_STORED DATA_:
--*--

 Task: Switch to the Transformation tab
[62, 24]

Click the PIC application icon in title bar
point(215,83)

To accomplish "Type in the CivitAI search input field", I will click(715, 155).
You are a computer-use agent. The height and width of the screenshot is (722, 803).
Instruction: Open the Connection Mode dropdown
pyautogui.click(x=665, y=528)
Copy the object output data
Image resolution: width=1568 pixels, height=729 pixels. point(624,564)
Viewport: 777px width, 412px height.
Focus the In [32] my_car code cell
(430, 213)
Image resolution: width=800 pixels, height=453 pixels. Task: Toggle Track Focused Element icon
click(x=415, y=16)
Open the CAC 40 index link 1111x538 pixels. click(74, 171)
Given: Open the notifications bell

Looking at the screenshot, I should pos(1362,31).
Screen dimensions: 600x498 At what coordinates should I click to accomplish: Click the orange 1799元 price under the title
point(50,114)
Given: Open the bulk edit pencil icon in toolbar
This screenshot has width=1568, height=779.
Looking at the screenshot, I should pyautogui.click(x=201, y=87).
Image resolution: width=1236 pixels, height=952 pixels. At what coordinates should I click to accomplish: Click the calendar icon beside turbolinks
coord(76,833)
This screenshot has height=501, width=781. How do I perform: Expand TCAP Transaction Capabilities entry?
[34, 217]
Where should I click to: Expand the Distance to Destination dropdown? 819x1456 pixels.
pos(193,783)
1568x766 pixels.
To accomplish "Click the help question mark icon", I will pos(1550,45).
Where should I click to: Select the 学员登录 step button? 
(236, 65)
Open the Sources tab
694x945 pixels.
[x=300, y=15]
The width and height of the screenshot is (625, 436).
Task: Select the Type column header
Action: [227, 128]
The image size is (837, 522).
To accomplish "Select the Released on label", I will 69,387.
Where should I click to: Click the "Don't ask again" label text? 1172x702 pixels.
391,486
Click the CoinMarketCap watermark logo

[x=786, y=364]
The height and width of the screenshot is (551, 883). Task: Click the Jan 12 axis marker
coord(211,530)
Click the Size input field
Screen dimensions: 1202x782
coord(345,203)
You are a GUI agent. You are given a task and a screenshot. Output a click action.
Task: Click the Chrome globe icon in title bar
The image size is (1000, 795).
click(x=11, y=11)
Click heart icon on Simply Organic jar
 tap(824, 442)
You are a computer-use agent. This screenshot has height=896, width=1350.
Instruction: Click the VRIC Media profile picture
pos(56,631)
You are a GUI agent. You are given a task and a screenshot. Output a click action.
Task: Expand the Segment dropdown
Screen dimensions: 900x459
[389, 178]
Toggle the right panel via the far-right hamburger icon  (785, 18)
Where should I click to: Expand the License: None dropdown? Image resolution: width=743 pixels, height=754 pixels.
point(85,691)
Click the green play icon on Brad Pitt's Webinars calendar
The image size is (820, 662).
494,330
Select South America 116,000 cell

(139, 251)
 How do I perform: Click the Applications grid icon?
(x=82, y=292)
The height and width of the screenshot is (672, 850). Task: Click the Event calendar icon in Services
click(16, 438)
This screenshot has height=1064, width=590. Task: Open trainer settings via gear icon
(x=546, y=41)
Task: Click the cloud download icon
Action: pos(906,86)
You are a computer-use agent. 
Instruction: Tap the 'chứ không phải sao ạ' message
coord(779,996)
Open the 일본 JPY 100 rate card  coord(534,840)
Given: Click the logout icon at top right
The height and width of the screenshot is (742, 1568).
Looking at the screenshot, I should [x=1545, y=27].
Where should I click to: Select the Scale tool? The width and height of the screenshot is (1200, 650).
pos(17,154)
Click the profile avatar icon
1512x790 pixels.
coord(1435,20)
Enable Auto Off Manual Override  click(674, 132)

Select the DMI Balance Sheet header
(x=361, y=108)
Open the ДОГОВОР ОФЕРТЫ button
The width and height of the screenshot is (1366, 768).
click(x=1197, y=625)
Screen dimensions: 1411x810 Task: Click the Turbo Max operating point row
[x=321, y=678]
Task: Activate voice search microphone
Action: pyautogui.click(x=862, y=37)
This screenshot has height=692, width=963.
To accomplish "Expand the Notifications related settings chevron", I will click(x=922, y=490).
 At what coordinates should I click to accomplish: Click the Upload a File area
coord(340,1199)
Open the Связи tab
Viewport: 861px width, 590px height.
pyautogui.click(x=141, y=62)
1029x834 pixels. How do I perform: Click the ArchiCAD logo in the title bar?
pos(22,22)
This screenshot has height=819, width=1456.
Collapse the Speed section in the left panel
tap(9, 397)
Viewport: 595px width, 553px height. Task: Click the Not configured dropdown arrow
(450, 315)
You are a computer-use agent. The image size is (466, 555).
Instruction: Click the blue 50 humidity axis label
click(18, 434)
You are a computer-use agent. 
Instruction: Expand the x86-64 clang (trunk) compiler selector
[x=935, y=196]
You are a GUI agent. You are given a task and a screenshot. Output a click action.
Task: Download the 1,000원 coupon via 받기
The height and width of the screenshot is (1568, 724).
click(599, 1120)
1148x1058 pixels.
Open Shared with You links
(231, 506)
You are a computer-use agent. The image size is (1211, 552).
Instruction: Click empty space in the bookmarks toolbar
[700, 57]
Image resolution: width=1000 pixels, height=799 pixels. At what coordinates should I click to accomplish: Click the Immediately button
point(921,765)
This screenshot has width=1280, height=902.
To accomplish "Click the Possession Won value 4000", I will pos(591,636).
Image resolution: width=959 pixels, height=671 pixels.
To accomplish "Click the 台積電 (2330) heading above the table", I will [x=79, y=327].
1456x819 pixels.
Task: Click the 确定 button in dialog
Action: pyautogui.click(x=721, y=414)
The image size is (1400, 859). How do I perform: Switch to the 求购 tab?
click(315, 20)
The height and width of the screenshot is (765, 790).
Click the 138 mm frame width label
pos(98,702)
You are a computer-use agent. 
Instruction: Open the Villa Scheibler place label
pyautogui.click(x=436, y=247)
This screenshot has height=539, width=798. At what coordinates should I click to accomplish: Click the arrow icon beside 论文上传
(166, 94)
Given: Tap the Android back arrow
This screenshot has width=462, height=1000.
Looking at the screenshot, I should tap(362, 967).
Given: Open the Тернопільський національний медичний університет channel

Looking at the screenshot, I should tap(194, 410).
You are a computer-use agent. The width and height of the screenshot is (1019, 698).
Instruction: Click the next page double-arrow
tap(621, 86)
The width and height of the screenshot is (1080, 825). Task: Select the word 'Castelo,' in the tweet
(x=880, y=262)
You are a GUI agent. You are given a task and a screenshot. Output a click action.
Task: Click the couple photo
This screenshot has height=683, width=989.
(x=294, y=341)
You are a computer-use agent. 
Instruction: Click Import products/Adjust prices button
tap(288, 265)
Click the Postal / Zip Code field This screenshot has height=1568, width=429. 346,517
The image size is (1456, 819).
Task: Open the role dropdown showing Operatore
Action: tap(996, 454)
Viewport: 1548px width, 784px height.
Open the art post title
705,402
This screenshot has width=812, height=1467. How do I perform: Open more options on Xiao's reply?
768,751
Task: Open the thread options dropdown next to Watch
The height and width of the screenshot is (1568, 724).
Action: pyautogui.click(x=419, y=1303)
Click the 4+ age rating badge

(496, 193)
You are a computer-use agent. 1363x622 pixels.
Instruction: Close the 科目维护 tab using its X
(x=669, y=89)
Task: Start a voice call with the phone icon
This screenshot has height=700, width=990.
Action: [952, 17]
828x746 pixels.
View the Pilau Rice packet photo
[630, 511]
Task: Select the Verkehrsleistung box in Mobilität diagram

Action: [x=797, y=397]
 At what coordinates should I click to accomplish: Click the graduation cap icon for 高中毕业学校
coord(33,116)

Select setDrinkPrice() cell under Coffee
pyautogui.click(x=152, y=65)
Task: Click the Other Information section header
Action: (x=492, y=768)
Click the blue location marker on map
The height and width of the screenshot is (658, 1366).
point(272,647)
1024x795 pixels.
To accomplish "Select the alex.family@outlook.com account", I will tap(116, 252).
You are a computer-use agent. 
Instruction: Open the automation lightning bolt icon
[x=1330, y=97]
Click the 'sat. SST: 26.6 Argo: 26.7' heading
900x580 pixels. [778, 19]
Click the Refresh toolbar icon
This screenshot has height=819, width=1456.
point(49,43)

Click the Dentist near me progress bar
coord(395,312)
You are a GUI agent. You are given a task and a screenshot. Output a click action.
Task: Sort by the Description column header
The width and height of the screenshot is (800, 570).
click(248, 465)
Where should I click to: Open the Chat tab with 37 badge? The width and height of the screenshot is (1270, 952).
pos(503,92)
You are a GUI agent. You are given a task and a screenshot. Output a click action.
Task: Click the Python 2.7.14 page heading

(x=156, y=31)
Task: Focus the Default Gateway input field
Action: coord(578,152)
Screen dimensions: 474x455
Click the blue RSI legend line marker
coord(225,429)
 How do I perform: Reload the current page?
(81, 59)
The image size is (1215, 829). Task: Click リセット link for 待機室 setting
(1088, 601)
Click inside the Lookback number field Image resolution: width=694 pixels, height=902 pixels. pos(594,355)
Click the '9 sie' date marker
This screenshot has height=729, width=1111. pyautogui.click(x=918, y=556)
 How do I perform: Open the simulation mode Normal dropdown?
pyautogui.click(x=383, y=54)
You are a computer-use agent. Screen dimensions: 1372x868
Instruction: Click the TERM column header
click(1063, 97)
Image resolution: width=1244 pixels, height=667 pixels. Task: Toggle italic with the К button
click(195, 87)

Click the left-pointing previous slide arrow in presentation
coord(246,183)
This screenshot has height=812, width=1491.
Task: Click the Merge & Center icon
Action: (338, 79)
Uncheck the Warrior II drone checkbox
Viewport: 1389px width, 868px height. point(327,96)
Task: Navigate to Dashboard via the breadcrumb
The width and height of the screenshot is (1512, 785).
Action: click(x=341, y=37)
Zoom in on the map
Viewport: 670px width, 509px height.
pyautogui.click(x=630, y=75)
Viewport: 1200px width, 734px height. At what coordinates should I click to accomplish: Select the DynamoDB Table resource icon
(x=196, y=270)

--*--

_GOAL_: Reproduce the records between the line holding "Where should I click to: Select the 学员登录" and the line holding "[x=786, y=364]", inclusive, swapping "Sources" for "Network" and leaving everything else unchanged. Give only those lines.

_SOLUTION TO THE EXERCISE_:
Where should I click to: Select the 学员登录 step button? 
(236, 65)
Open the Network tab
694x945 pixels.
[x=300, y=15]
The width and height of the screenshot is (625, 436).
Task: Select the Type column header
Action: [227, 128]
The image size is (837, 522).
To accomplish "Select the Released on label", I will 69,387.
Where should I click to: Click the "Don't ask again" label text? 1172x702 pixels.
391,486
Click the CoinMarketCap watermark logo

[x=786, y=364]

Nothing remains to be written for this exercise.